Crowe uses this short, opening sequence to show us how powerful music is, and what a large part it can play in our lives. Especially when we find a band we can put in our back pocket and call "mine." (For me, that band was The Replacements, but that's another story.) 15-year-old William (Patrick Fugit, who seems to grow, mature, shrink, and grow as the film goes on) has found that band in Stillwater, mid-America rockers with medium popularity but extra-large egos at its core. After submitting pieces to and chatting with legendary 'Creem' editor Lester Bangs (in a performance by Philip Seymour Hoffman that's so real you can almost smell the cough syrup), William finds himself tagging along with the band, their crew, and the lovely 'band aids' while he writes a piece for 'Rolling Stone.' The Band Aids (featuring Kate Hudson as Penny Lane and the delicious Anna Pacquin, grrrr!) may sleep and take drugs with the members, but they're not groupies, a PC nod that rings false and is one of the film's few flaws.

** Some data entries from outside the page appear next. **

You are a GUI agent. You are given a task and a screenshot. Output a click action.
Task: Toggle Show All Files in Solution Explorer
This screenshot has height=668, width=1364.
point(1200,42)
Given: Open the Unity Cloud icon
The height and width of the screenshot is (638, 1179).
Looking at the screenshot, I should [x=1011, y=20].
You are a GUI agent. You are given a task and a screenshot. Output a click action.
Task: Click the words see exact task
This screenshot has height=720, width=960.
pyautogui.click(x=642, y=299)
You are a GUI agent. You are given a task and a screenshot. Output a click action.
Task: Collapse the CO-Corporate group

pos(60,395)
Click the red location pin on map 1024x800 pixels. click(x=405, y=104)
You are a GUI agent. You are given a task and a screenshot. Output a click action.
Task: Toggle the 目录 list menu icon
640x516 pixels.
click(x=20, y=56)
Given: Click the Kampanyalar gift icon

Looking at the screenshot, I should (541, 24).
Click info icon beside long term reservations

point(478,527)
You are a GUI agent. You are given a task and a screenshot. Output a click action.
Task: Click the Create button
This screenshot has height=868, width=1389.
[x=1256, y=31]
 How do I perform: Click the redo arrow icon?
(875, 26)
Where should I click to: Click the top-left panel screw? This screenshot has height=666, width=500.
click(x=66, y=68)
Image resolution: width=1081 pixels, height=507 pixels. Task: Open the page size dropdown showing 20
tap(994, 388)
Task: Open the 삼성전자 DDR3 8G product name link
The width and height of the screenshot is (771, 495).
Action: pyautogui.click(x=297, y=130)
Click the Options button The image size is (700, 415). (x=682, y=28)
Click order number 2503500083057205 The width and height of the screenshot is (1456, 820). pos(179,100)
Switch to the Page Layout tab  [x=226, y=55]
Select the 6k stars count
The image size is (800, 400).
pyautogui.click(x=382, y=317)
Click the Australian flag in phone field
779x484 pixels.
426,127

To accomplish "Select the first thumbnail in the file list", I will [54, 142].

And William couldn't be faced with a more dysfunctional band; one hesitates to call them a "group." Lead singer Jeff Bebe (Jason Lee in another great performance) is the kind of guy who talks about "connecting" with the audience, but isn't above wearing a shirt with his own likeness on it. Billy Crudup plays Russell Hammond, the mysterious guitarist who knows that he's holding himself back by playing with these guys, but who can't walk away due to a fear of...? Who knows, with Crudup's anti-hero it may be a fear of success and failure rolled up into one insecure ball. It sure doesn't help that the record label is pushing the band toward bigger things while pushing Hammond as the frontman.

Penny and William are our eyes and ears into this world, a world teetering on the edge of glam and punk, commercialization and MTV. Bangs may think it's time for the death rattle of rock and roll, but it might actually be the last moments of purity.

Almost Famous starring Kate HudsonOnce again, Crowe has written a screenplay that hits with remarkable realism and sincerity. His characters talk the way real people talk, and face the same insecurities. Luckily, he resists the urge to have Penny and William get together at the end, though I think every critic out there was hoping to have the lanky, uncool scribe land the winsome Penny. (Right? Right?) And, with a cast of people you might know, but probably couldn't name, the flick achieves a believability that wouldn't be possible with names in the leads.

Bravo to Crowe, as well as Hudson, Crudup, Lee, Hoffman, and Frances McDormand as William's anti-drug, anti-rock, college prof mom. It's a wonderfully comic, but heartfelt, turn as the pesty mom who freaks out band members, groupies, and hotel clerks with her phone calls.